== Segment start ==

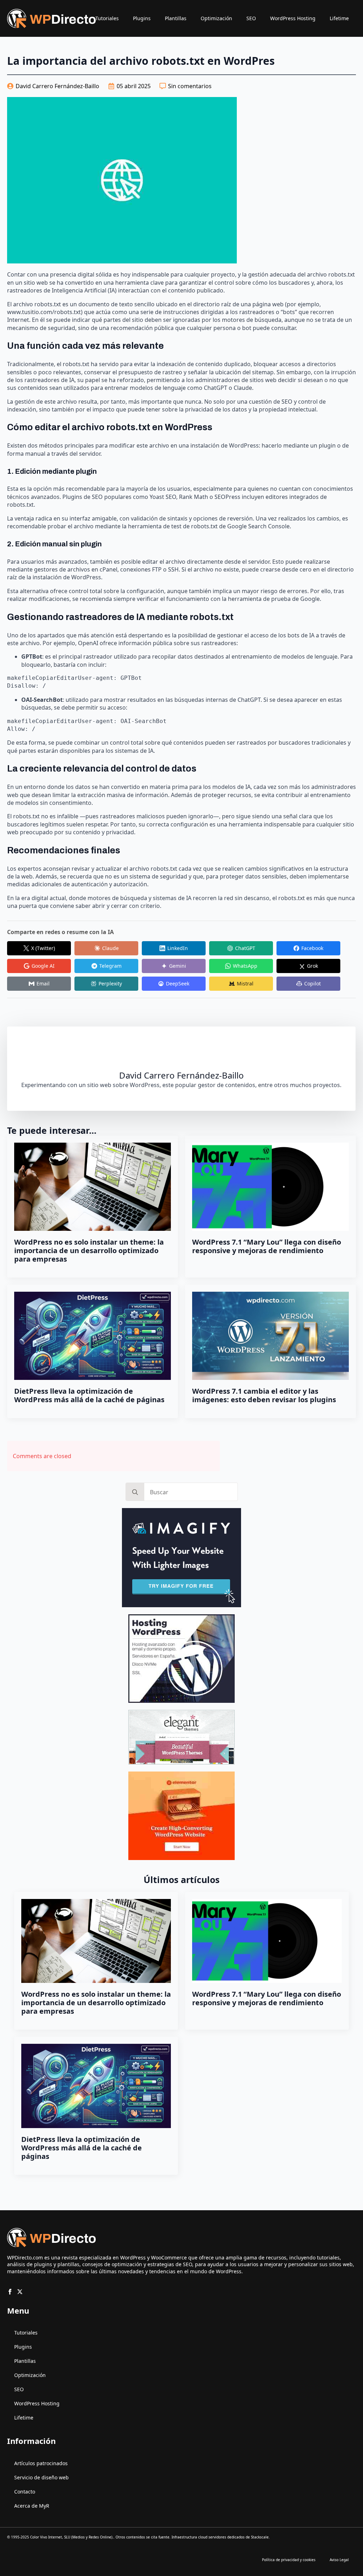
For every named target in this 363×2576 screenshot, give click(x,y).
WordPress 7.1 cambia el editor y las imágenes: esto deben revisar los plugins (264, 1395)
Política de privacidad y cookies (288, 2559)
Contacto (24, 2491)
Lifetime (339, 18)
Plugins (142, 18)
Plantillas (175, 18)
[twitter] (20, 2291)
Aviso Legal (339, 2559)
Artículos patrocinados (41, 2463)
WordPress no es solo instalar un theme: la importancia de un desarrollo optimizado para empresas (89, 1250)
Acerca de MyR (31, 2505)
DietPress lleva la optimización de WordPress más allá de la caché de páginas (89, 1395)
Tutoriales (107, 18)
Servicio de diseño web (41, 2477)
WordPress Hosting (292, 18)
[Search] (135, 1492)
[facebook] (10, 2291)
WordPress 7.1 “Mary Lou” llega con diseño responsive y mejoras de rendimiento (266, 1246)
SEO (251, 18)
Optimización (216, 18)
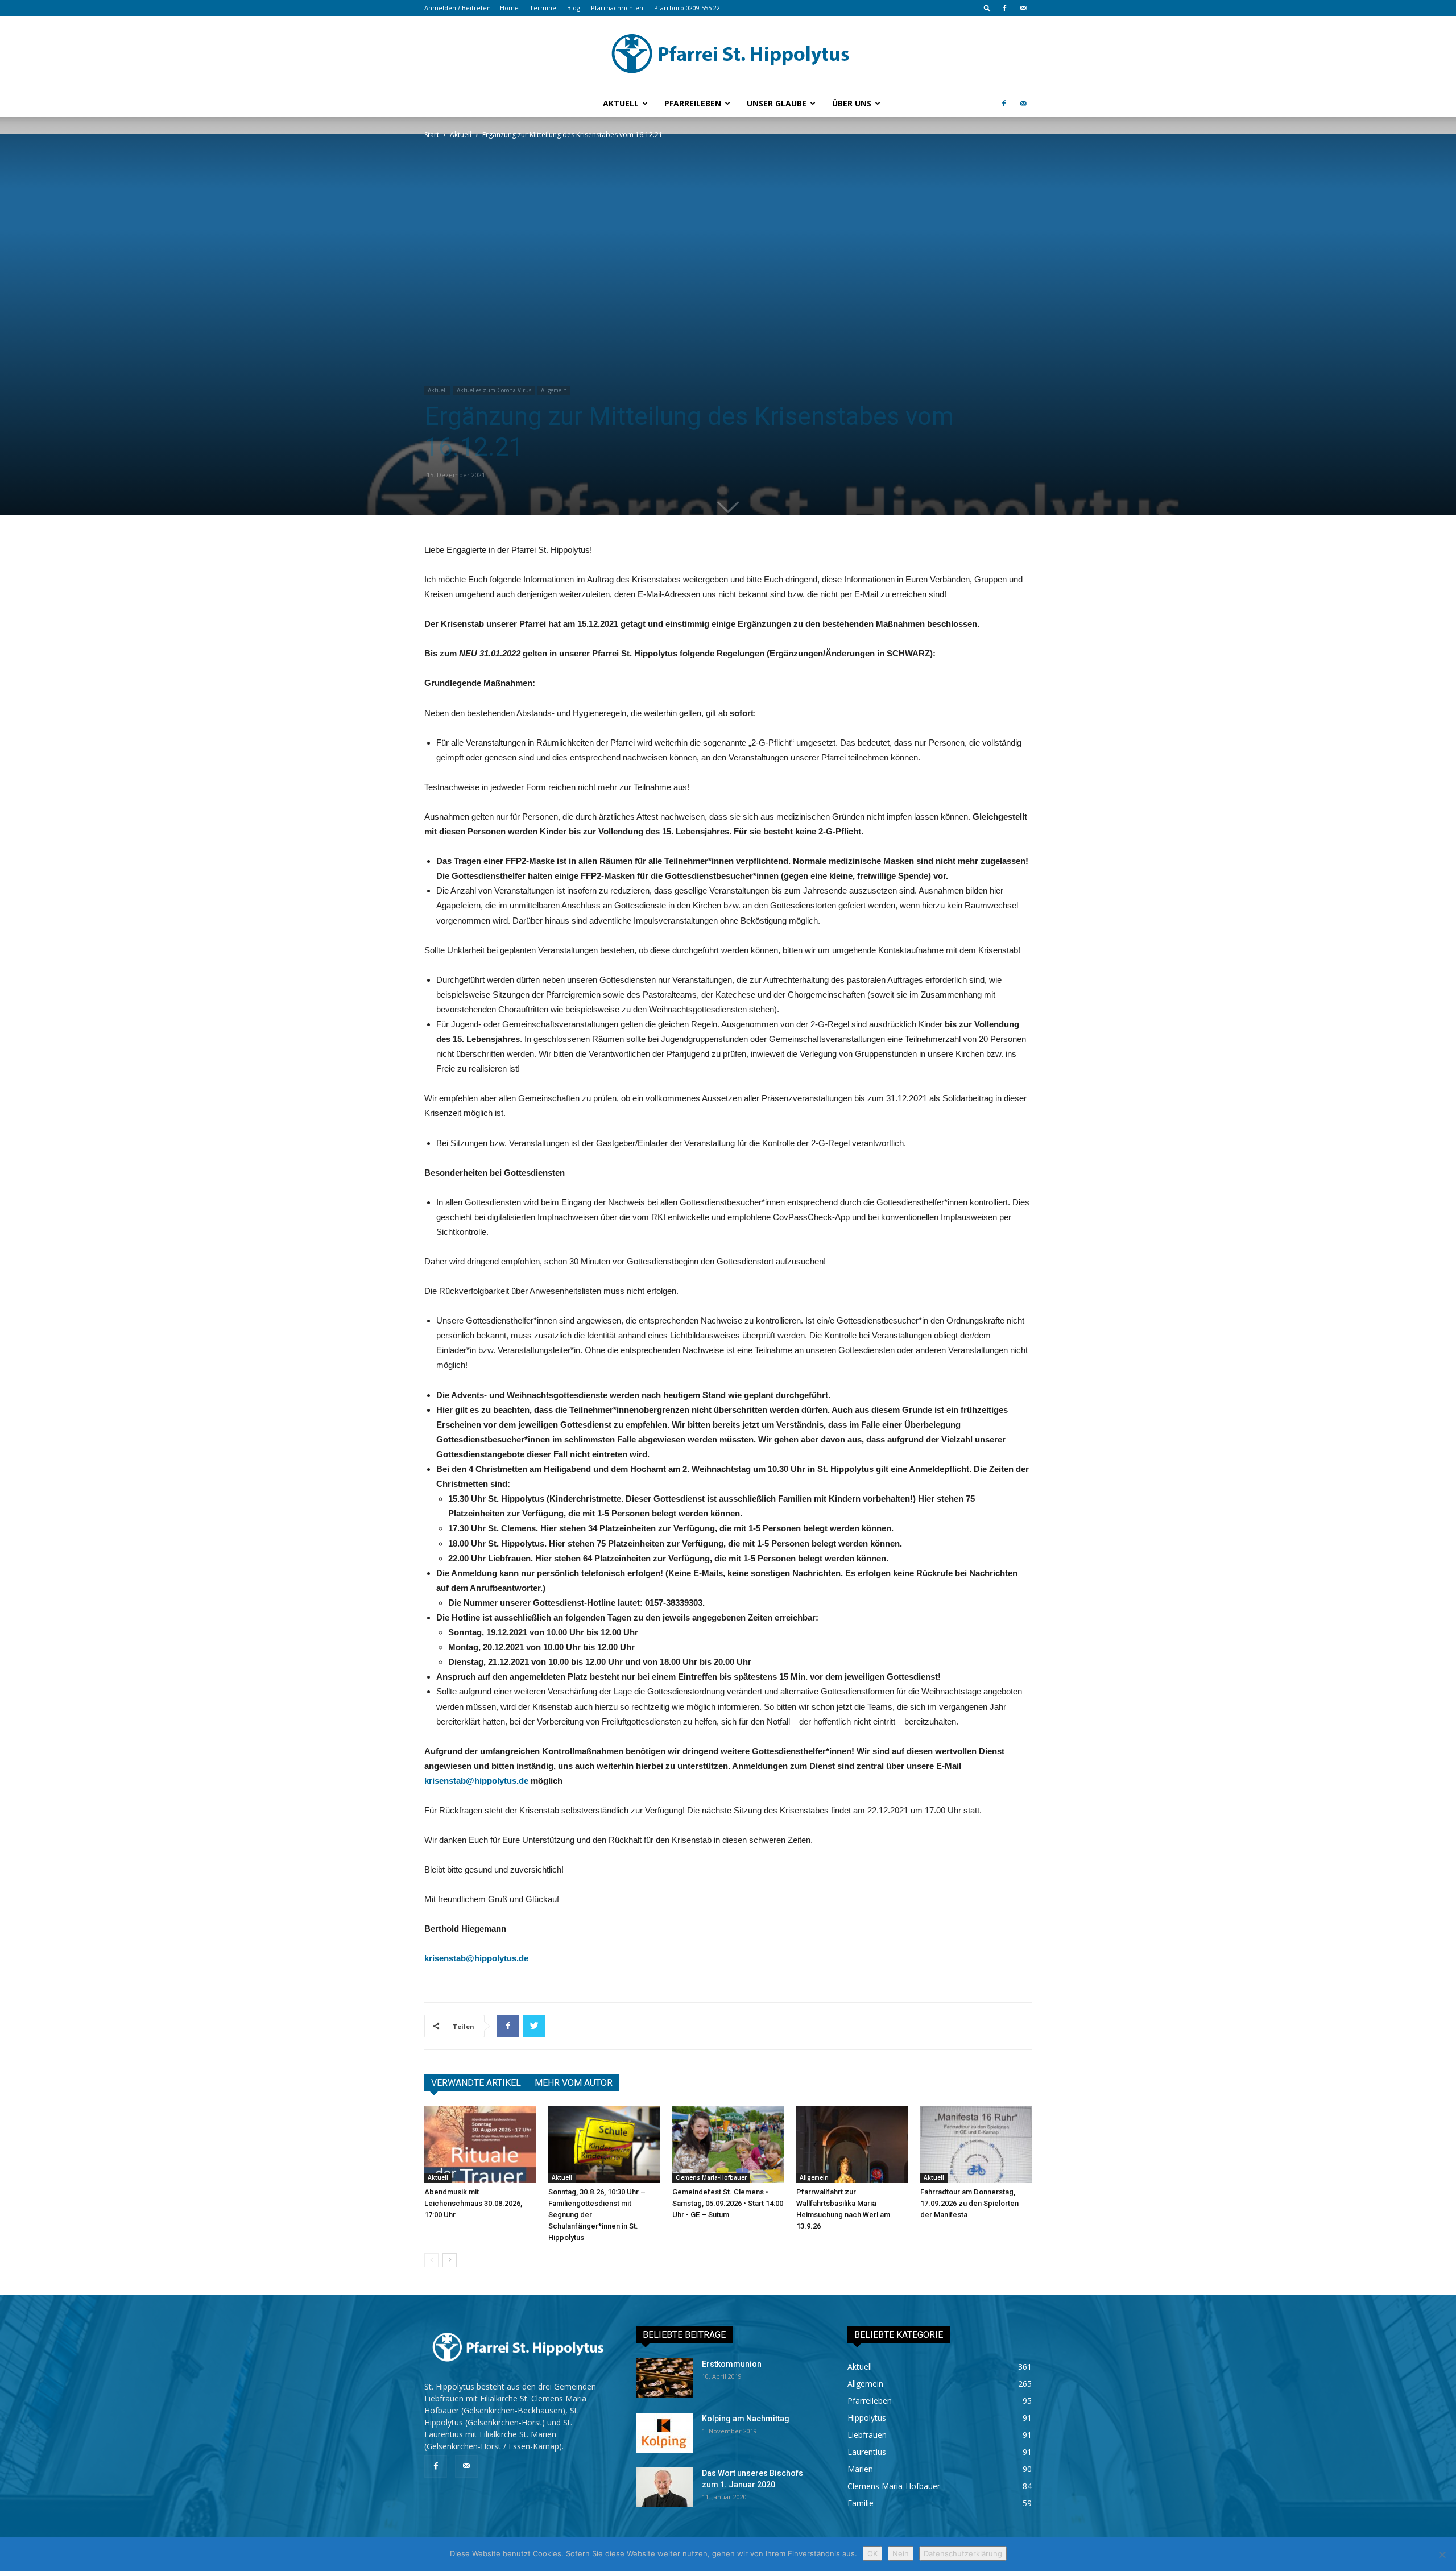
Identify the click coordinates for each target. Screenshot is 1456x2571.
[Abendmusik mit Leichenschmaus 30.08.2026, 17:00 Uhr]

== Segment end ==

## WHAT THIS TASK INVOLVES
Where pictures appear, drop them, and reproduce exactly only the lines running from the beginning of the data to the line that contains "Tutoriales (107, 18)", inclusive.

## PROBLEM SOLUTION
For every named target in this 363×2576 screenshot, give click(x,y).
WordPress 7.1 cambia el editor y las imágenes: esto deben revisar los plugins (264, 1395)
Política de privacidad y cookies (288, 2559)
Contacto (24, 2491)
Lifetime (339, 18)
Plugins (142, 18)
Plantillas (175, 18)
[twitter] (20, 2291)
Aviso Legal (339, 2559)
Artículos patrocinados (41, 2463)
WordPress no es solo instalar un theme: la importancia de un desarrollo optimizado para empresas (89, 1250)
Acerca de MyR (31, 2505)
DietPress lleva la optimización de WordPress más allá de la caché de páginas (89, 1395)
Tutoriales (107, 18)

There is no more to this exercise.